L’Assemblée a également adopté à l’unanimité une motion du président condamnant l’intervention armée d’Israël contre la Global Sumud Flotilla.

La motion, signée par le président du Parlement Numan Kurtulmus, a été lue en séance plénière avant d’être soumise au vote.

Le texte affirme qu’Israël a une nouvelle fois "manifestement violé le droit international", ajoutant une infraction supplémentaire aux actes en cours qualifiés de génocide et de crimes de guerre.

Rappelant que la Global Sumud Flotilla, une initiative civile et pacifique, a été attaquée dans les eaux internationales, la motion indique que les forces israéliennes ont entravé l’aide humanitaire et arrêté 175 militants pro-palestiniens, dont 20 citoyens turcs.

"Cet acte de piraterie constitue clairement un crime de guerre. Nous mettons en garde Israël, qui a dépassé toutes les limites de tolérance de l’humanité, et appelons à la libération immédiate des militants et de nos citoyens détenus de force", précise le texte.

La motion ajoute que la Grande Assemblée nationale de Türkiye, avec l’ensemble des partis politiques et des députés, exprime sa solidarité avec les citoyens détenus illégalement ainsi qu’avec tous les membres de cette initiative humanitaire visant à acheminer de l’aide à la population de Gaza.

Elle souligne également que la Türkiye poursuivra ses efforts pour établir les responsabilités devant les juridictions internationales pour tous les crimes commis par les forces israéliennes contre les membres de la flottille, en particulier les ressortissants turcs.
Le texte réitère enfin un appel à tous les parlements, assemblées parlementaires internationales et organisations afin d’adopter une position unifiée, de mettre fin à l’occupation, au génocide et à l’apartheid contre le peuple palestinien, de garantir un accès humanitaire ininterrompu à Gaza et de demander des comptes à Israël pour les crimes contre l’humanité.

Après la lecture de la motion, les vice-présidents des groupes parlementaires ont exprimé leur soutien, avant son adoption à l’unanimité.

Évolutions récentes concernant la flottille pour Gaza

La marine israélienne a intercepté mercredi soir des navires de la flottille alors qu’ils se dirigeaient vers Gaza pour tenter de briser le blocus de longue date imposé à l’enclave.

Selon les organisateurs, les forces israéliennes ont encerclé le convoi dans les eaux internationales près de l’île grecque de Crète, brouillé les communications et saisi 21 navires, tandis que 17 autres ont réussi à rejoindre les eaux grecques.

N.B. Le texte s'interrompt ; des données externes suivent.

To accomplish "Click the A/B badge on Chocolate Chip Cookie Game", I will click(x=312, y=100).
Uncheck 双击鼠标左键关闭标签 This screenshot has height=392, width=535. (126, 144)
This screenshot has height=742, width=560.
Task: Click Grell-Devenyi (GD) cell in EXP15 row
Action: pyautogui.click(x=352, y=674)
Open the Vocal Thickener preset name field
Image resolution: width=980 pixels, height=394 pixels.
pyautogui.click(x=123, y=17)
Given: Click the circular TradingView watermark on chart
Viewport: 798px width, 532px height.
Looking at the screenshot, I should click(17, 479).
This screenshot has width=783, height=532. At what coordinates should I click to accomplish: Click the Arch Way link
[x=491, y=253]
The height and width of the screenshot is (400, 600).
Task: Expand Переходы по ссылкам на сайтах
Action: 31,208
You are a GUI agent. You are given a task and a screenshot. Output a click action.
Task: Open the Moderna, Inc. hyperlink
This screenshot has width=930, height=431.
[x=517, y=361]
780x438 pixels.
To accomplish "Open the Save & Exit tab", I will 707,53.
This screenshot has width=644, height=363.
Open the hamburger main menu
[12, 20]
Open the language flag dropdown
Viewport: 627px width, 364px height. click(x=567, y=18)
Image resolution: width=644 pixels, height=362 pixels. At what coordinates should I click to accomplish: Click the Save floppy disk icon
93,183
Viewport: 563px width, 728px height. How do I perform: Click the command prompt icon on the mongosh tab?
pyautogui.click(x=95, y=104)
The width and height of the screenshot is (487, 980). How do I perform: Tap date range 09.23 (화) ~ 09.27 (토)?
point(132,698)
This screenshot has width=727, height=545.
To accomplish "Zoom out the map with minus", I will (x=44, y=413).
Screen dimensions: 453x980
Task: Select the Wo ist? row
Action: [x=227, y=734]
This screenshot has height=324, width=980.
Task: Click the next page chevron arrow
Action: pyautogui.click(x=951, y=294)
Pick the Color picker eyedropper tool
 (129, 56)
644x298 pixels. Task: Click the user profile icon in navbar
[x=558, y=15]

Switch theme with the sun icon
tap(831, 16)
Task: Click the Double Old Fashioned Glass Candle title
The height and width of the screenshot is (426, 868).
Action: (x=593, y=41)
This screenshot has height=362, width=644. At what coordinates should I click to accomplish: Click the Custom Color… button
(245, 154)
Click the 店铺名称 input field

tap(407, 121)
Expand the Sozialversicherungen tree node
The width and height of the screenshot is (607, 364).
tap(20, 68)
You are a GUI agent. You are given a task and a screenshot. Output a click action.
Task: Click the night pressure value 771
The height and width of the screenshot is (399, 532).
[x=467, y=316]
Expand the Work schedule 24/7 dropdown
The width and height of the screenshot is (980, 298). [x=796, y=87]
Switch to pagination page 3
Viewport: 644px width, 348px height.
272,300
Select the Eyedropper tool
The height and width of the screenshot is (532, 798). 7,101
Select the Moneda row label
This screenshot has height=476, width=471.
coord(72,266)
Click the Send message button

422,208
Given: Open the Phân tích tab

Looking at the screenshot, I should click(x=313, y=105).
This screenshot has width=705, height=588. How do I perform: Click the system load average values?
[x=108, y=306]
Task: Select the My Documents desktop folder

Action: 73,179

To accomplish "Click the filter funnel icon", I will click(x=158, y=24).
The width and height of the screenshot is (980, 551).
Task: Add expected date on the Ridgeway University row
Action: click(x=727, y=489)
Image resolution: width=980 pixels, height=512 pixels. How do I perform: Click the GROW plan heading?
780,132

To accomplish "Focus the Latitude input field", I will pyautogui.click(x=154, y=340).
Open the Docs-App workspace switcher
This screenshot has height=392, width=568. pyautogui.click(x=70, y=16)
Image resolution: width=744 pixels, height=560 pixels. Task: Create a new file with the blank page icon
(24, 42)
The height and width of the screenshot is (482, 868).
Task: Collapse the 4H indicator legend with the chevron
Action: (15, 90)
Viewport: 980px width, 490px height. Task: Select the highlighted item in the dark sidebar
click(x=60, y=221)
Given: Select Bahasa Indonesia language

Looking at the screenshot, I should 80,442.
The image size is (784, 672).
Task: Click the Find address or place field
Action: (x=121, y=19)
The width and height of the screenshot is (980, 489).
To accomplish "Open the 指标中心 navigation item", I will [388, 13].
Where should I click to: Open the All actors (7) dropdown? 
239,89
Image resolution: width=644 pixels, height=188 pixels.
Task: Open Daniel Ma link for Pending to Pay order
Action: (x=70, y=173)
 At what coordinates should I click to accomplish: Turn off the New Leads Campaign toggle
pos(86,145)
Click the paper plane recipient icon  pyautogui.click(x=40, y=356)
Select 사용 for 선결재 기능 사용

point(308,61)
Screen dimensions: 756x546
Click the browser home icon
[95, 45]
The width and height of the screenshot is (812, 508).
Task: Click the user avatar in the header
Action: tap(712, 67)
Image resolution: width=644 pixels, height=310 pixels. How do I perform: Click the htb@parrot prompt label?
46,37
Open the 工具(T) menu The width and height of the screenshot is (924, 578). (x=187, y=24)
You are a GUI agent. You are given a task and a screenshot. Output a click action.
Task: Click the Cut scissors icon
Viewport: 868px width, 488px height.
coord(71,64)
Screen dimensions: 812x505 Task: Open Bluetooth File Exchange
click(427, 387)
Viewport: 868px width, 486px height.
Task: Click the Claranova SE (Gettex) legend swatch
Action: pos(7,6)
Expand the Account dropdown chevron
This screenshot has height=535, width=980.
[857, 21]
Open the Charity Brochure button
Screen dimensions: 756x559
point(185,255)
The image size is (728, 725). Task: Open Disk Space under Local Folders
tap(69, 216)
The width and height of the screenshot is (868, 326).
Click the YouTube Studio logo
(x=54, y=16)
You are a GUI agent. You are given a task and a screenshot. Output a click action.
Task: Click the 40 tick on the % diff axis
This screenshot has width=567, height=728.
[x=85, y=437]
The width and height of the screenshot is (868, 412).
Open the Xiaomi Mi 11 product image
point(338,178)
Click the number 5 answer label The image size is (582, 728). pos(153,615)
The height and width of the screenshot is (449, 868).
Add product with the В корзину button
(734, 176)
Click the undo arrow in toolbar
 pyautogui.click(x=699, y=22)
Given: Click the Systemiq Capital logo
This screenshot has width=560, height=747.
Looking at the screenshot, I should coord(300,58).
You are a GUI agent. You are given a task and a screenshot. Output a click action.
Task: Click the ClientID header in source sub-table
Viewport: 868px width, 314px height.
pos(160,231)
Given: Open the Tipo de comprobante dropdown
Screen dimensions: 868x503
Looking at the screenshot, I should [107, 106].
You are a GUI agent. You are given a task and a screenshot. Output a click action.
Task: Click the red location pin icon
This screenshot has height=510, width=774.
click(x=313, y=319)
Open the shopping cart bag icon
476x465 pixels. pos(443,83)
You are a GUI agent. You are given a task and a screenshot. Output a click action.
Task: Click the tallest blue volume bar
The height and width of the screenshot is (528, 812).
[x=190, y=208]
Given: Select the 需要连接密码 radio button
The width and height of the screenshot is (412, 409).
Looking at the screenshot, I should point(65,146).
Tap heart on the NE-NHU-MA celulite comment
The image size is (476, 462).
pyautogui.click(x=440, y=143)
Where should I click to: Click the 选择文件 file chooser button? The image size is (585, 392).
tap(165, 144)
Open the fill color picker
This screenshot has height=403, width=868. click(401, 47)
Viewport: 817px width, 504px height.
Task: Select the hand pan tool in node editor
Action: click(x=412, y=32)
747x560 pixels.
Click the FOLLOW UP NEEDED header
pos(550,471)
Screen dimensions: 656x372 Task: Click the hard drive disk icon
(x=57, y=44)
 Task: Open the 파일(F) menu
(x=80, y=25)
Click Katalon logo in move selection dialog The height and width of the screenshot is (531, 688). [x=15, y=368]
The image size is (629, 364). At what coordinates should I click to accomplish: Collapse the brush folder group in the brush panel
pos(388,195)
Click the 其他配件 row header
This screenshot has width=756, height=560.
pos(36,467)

La flottille, qui transporte de l’aide humanitaire, vise à ouvrir un corridor maritime vers Gaza.

Cette intervention est intervenue quelques heures après des informations de médias israéliens selon lesquelles Israël se préparait à intercepter la flottille, composée d’environ 100 bateaux transportant près de 1 000 militants de plusieurs pays.
Israël impose un blocus à la bande de Gaza depuis 2007, laissant environ 1,5 million de Palestiniens sans abri sur une population d’environ 2,4 millions, après la destruction de leurs habitations lors de la guerre.